Module icu_collator::docs

source ·

Expand description

This module exists to contain implementation docs and notes for people who want to contribute.

Contributor Notes

Development environment (on Linux) for fuzzing and generating data

These notes assume that ICU4X itself has been cloned to $PROJECTS/icu4x.

Clone ICU4C from https://github.com/hsivonen/icu to $PROJECTS/icu and switch to the branch icu4x-collator.

Create a directory $PROJECTS/localicu

Create a directory $PROJECTS/icu-build and cd into it.

Run ../icu/icu4c/source/runConfigureICU --enable-debug Linux --prefix $PROJECTS/localicu --enable-static

Run make

Note: some tests depend on collation test data files. These files are copied from the ICU and CLDR codebases, and they are stored in tests/data/. New versions of collation data from CLDR/ICU are kept in sync with these collation test data files.

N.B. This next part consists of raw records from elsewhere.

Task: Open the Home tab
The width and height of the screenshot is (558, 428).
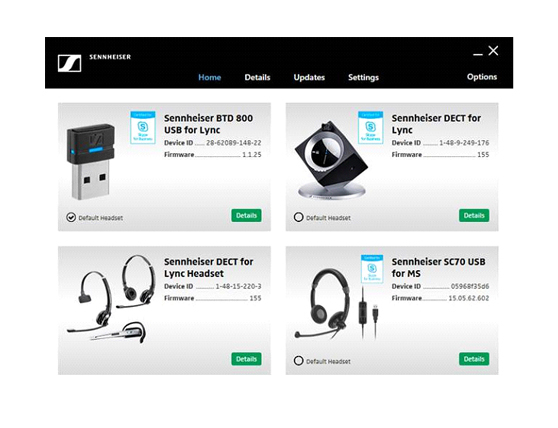Action: click(210, 77)
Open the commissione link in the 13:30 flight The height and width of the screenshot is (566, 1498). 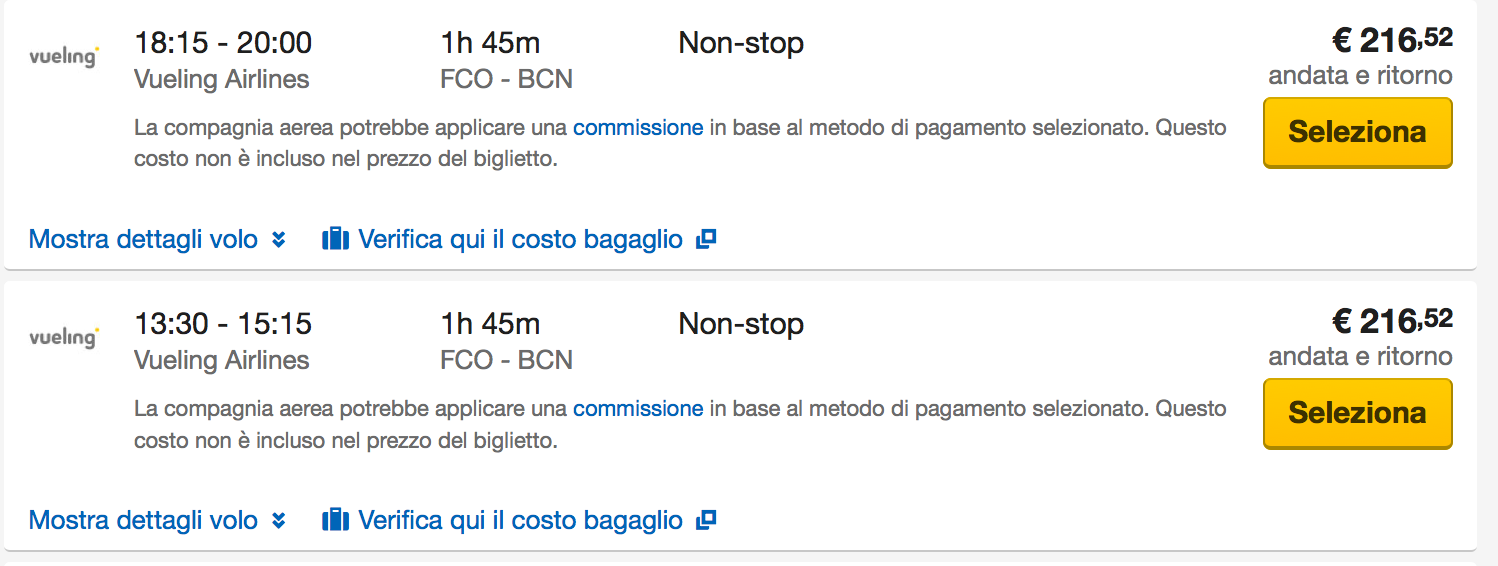pyautogui.click(x=637, y=409)
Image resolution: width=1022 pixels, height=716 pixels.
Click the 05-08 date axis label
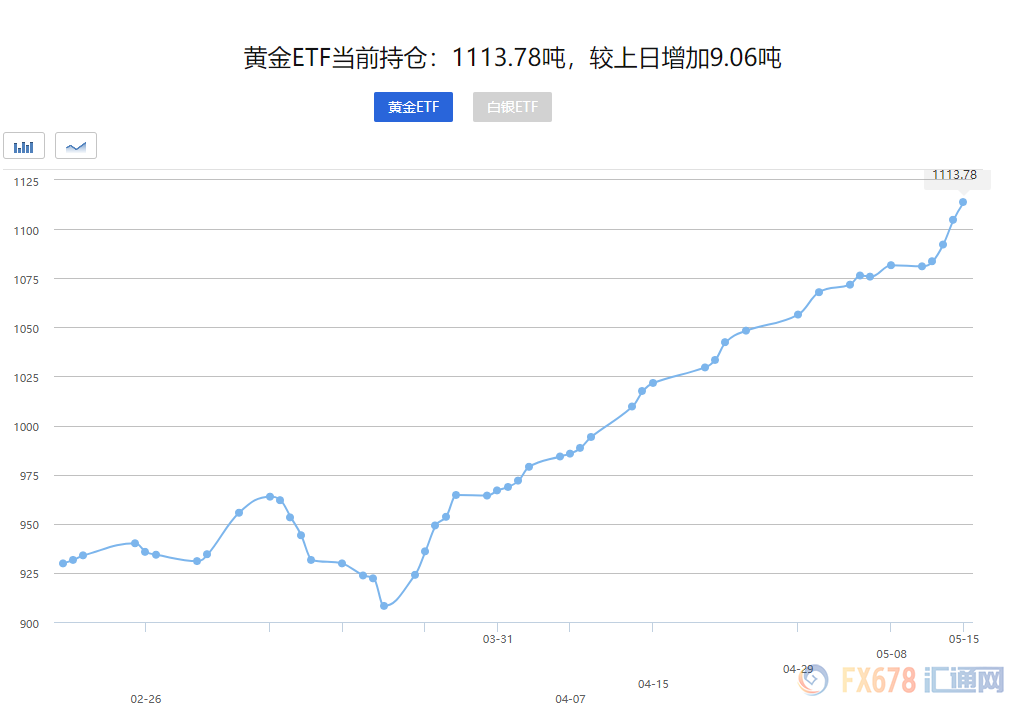pyautogui.click(x=891, y=654)
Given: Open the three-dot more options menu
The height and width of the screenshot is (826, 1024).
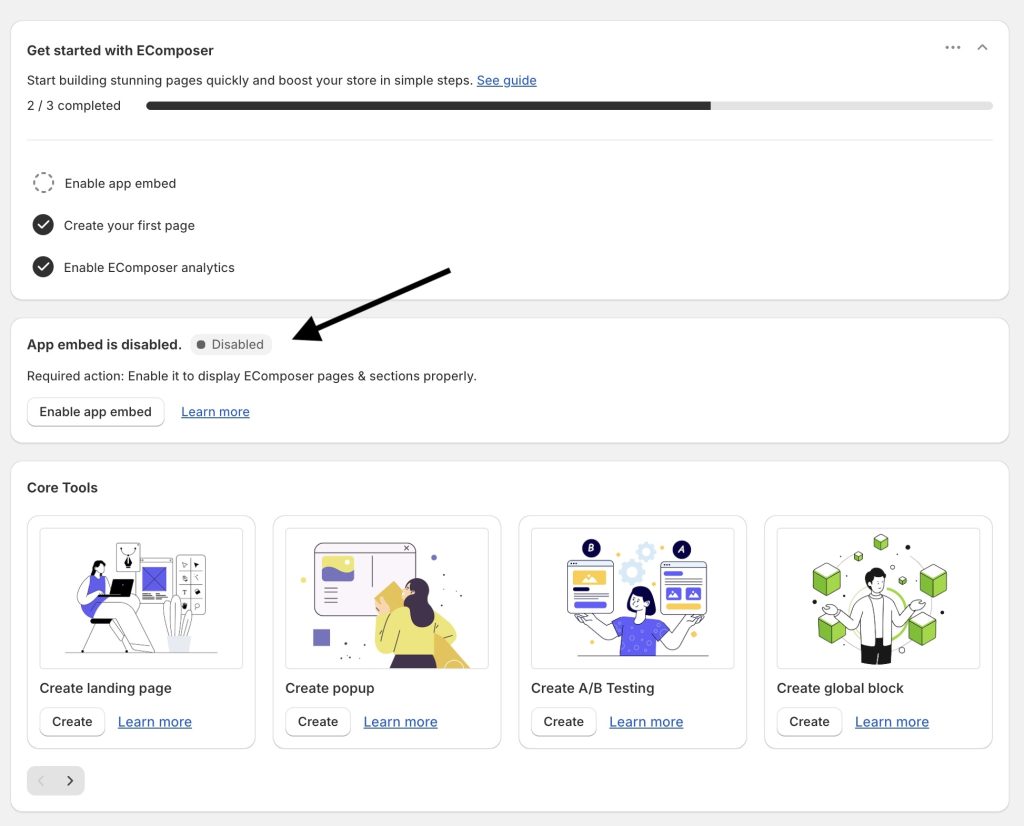Looking at the screenshot, I should point(952,48).
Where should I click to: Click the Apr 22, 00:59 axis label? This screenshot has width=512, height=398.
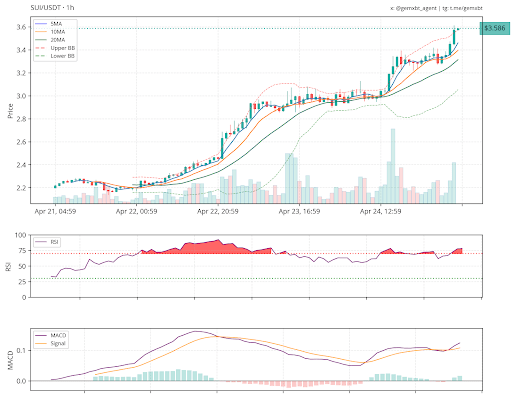[137, 211]
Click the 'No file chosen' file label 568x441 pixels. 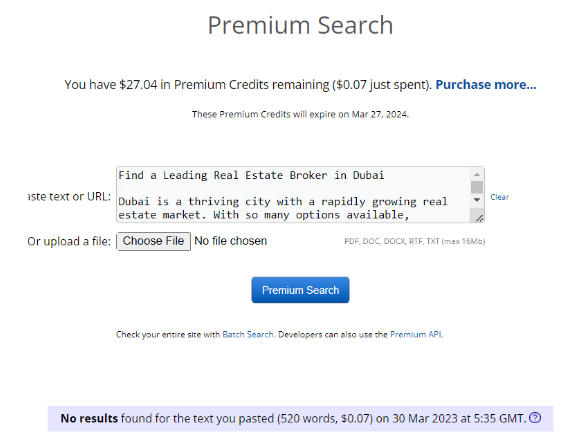230,241
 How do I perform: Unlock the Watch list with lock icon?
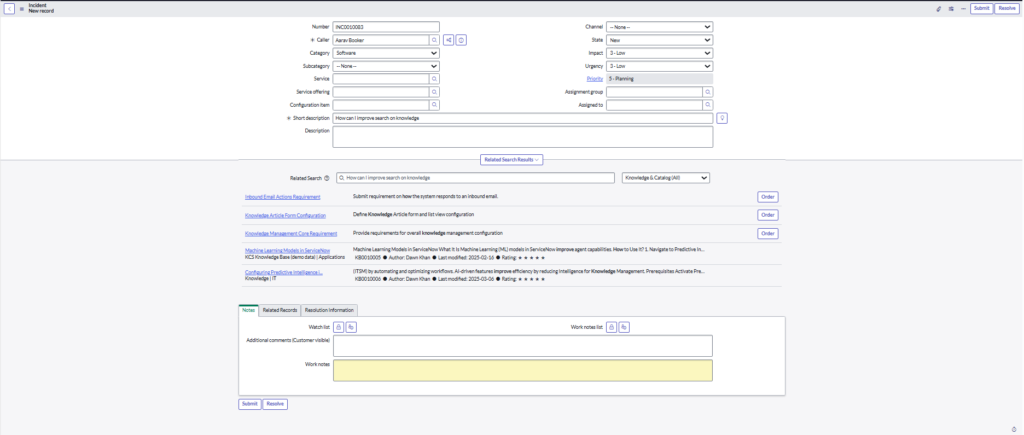point(338,327)
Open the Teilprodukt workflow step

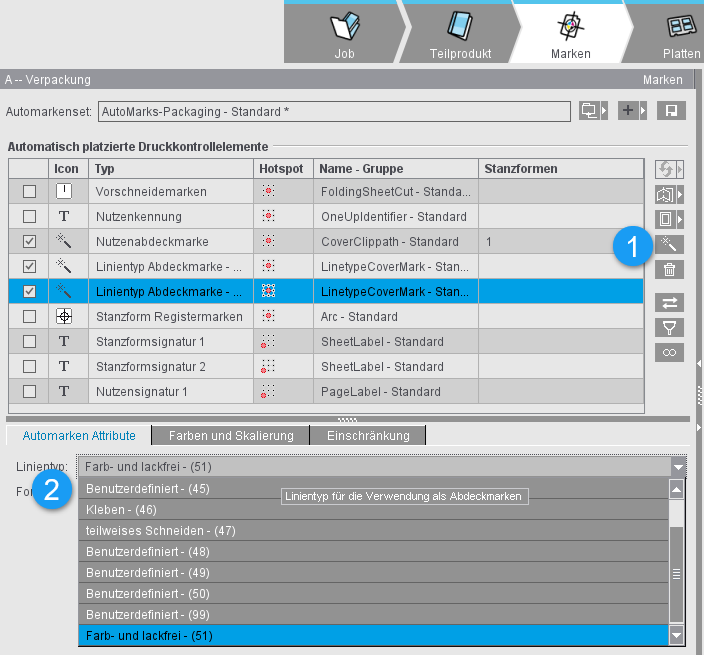coord(456,34)
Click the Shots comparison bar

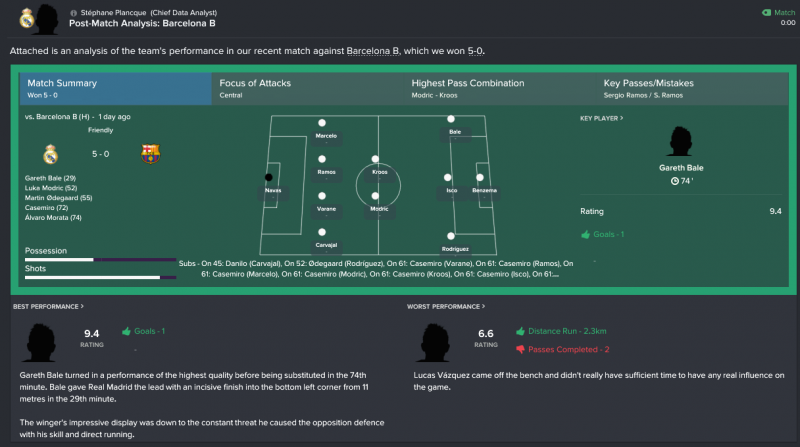tap(101, 278)
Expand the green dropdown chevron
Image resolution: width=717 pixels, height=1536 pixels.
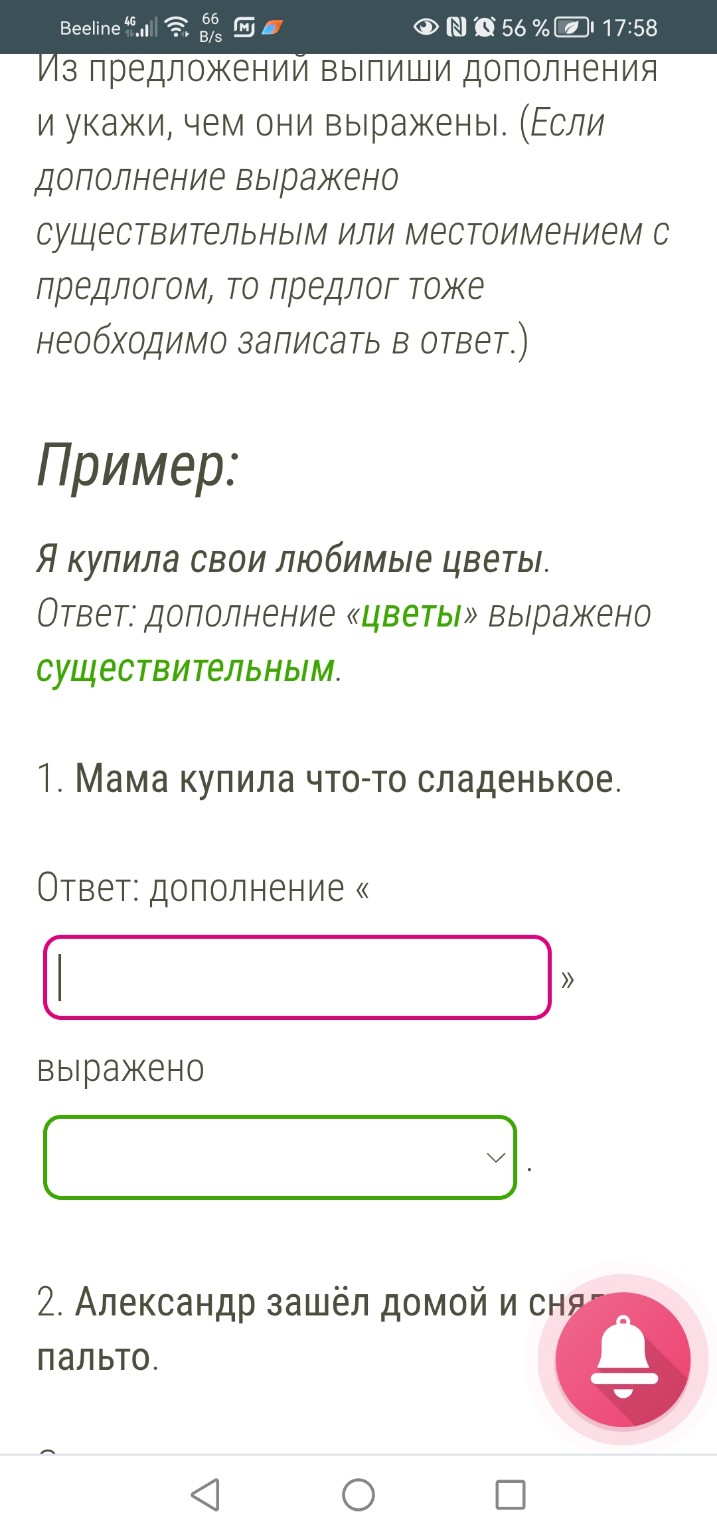click(x=493, y=1157)
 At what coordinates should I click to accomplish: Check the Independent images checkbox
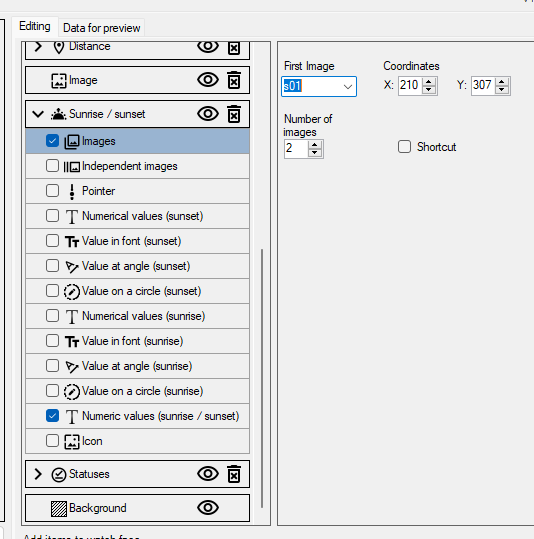[52, 166]
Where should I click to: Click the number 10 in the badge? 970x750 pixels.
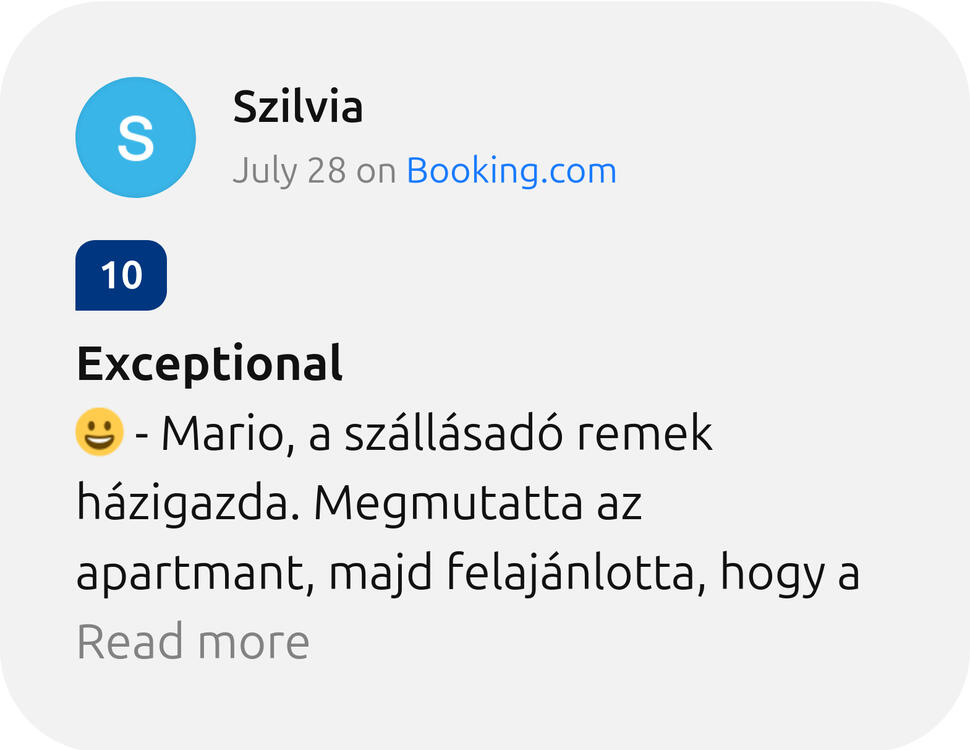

When updating ICU4X to pick up new Unicode data, including collation data, from ICU, the copies of collation test data files in maintained in ICU4X’s icu_collator will need to be overridden with their newer corresponding versions. See the Readme in /tests/data/README.md for details.

Fuzzing

cargo install cargo-fuzz

Clone rust_icu from https://github.com/google/rust_icu to $PROJECTS/rust_icu.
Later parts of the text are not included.